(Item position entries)
----------
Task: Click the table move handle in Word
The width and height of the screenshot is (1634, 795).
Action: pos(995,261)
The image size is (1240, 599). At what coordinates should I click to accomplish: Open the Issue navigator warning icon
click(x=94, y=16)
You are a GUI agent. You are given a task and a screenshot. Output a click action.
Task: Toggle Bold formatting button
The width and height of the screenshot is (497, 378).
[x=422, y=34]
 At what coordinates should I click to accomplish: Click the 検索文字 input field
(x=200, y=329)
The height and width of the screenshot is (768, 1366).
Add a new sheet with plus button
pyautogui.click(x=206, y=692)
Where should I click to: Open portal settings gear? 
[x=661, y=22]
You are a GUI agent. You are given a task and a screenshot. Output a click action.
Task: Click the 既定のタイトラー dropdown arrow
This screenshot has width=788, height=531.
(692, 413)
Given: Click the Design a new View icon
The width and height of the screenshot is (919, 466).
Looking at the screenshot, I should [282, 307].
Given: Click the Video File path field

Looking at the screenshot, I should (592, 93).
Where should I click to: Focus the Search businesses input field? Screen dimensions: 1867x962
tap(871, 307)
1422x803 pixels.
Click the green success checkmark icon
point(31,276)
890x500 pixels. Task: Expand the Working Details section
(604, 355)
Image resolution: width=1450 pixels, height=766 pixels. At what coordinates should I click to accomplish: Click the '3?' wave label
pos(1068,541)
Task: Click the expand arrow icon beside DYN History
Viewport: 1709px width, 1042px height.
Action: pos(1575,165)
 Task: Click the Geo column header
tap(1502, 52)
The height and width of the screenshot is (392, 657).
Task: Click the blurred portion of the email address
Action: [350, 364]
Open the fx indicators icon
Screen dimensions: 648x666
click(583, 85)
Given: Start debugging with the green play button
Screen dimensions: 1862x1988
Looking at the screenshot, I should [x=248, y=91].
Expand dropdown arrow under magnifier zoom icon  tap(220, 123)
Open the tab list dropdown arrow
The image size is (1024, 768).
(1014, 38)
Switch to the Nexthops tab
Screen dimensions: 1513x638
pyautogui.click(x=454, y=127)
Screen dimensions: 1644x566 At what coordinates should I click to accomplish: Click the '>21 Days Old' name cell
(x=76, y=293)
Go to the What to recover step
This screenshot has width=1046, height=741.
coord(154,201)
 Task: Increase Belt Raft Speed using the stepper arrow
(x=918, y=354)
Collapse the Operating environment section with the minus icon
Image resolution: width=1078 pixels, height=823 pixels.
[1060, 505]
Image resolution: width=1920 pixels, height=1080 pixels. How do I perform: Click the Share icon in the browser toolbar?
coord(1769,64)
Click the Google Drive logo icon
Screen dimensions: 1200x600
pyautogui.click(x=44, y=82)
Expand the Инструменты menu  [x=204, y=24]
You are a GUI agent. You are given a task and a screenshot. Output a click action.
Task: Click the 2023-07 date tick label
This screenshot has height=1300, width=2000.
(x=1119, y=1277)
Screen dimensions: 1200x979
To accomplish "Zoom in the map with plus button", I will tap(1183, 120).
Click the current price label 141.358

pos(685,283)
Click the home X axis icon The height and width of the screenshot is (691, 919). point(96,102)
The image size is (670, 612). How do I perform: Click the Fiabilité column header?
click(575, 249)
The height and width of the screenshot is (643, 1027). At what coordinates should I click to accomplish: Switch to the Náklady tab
----------
Task brief:
Rewrite all of the records above, changing every "GUI agent" to "screen assistant" and keeping everything else the same.

The result:
Task: Click the table move handle in Word
The width and height of the screenshot is (1634, 795).
Action: pos(995,261)
The image size is (1240, 599). At what coordinates should I click to accomplish: Open the Issue navigator warning icon
click(x=94, y=16)
You are a screen assistant. You are given a task and a screenshot. Output a click action.
Task: Toggle Bold formatting button
The width and height of the screenshot is (497, 378).
[x=422, y=34]
 At what coordinates should I click to accomplish: Click the 検索文字 input field
(x=200, y=329)
The height and width of the screenshot is (768, 1366).
Add a new sheet with plus button
pyautogui.click(x=206, y=692)
Where should I click to: Open portal settings gear? 
[x=661, y=22]
You are a screen assistant. You are given a task and a screenshot. Output a click action.
Task: Click the 既定のタイトラー dropdown arrow
This screenshot has width=788, height=531.
(692, 413)
Given: Click the Design a new View icon
The width and height of the screenshot is (919, 466).
Looking at the screenshot, I should [282, 307].
Given: Click the Video File path field

Looking at the screenshot, I should (592, 93).
Where should I click to: Focus the Search businesses input field? Screen dimensions: 1867x962
tap(871, 307)
1422x803 pixels.
Click the green success checkmark icon
point(31,276)
890x500 pixels. Task: Expand the Working Details section
(604, 355)
Image resolution: width=1450 pixels, height=766 pixels. At what coordinates should I click to accomplish: Click the '3?' wave label
pos(1068,541)
Task: Click the expand arrow icon beside DYN History
Viewport: 1709px width, 1042px height.
Action: pos(1575,165)
 Task: Click the Geo column header
tap(1502, 52)
The height and width of the screenshot is (392, 657).
Task: Click the blurred portion of the email address
Action: [350, 364]
Open the fx indicators icon
Screen dimensions: 648x666
click(583, 85)
Given: Start debugging with the green play button
Screen dimensions: 1862x1988
Looking at the screenshot, I should [x=248, y=91].
Expand dropdown arrow under magnifier zoom icon  tap(220, 123)
Open the tab list dropdown arrow
The image size is (1024, 768).
(1014, 38)
Switch to the Nexthops tab
Screen dimensions: 1513x638
pyautogui.click(x=454, y=127)
Screen dimensions: 1644x566 At what coordinates should I click to accomplish: Click the '>21 Days Old' name cell
(x=76, y=293)
Go to the What to recover step
This screenshot has width=1046, height=741.
coord(154,201)
 Task: Increase Belt Raft Speed using the stepper arrow
(x=918, y=354)
Collapse the Operating environment section with the minus icon
Image resolution: width=1078 pixels, height=823 pixels.
[1060, 505]
Image resolution: width=1920 pixels, height=1080 pixels. How do I perform: Click the Share icon in the browser toolbar?
coord(1769,64)
Click the Google Drive logo icon
Screen dimensions: 1200x600
pyautogui.click(x=44, y=82)
Expand the Инструменты menu  [x=204, y=24]
You are a screen assistant. You are given a task and a screenshot. Output a click action.
Task: Click the 2023-07 date tick label
This screenshot has height=1300, width=2000.
(x=1119, y=1277)
Screen dimensions: 1200x979
To accomplish "Zoom in the map with plus button", I will tap(1183, 120).
Click the current price label 141.358

pos(685,283)
Click the home X axis icon The height and width of the screenshot is (691, 919). point(96,102)
The image size is (670, 612). How do I perform: Click the Fiabilité column header?
click(575, 249)
The height and width of the screenshot is (643, 1027). At what coordinates should I click to accomplish: Switch to the Náklady tab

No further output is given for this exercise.